- [Work to be completed]
Pull out every line with the word "computer" from the entries below.

- [Source material]
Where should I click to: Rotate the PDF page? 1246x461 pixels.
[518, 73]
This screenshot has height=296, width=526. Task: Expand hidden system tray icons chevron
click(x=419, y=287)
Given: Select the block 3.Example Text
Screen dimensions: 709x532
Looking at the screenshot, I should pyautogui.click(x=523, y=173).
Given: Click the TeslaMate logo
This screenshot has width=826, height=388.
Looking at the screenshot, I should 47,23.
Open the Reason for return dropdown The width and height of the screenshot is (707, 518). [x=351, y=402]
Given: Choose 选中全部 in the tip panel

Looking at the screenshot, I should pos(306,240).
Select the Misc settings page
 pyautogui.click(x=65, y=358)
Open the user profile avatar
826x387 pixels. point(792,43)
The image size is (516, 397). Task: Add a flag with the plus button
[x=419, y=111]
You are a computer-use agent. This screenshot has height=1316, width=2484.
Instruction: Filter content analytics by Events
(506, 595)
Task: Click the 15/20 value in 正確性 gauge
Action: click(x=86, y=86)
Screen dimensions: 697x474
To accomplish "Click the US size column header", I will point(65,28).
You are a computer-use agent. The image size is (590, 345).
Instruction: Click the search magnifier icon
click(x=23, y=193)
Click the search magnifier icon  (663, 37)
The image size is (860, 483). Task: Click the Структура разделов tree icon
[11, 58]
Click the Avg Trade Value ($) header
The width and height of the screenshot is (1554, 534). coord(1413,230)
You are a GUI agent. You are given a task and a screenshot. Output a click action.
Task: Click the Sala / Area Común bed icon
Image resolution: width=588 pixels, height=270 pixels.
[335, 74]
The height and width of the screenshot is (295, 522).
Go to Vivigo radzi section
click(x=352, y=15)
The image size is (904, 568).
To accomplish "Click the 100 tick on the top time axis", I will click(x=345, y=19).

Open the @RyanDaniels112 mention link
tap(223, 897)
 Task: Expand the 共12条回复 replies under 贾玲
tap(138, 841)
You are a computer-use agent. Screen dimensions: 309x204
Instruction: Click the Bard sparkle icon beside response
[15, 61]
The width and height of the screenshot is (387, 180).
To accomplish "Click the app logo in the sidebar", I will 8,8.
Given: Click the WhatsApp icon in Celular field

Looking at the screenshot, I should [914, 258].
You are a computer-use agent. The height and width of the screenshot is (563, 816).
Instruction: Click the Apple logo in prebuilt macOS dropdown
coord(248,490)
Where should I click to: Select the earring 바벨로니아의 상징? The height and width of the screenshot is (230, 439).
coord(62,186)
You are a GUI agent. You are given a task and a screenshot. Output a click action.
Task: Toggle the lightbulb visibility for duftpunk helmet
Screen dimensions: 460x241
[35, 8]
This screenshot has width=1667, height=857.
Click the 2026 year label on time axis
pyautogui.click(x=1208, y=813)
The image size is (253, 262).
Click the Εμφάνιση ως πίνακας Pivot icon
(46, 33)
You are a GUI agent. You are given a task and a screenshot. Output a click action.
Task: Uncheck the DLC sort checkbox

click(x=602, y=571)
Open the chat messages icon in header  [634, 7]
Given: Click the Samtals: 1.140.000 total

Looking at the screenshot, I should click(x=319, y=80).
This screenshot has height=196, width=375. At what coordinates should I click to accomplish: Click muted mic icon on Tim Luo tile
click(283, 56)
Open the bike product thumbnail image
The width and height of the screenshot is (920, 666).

- [Response for this exercise]
You are a computer-use agent. This screenshot has height=1316, width=2484.
You are a computer-use agent. The image size is (590, 345).
You are a computer-use agent. Screen dimensions: 309x204
You are a computer-use agent. The height and width of the screenshot is (563, 816).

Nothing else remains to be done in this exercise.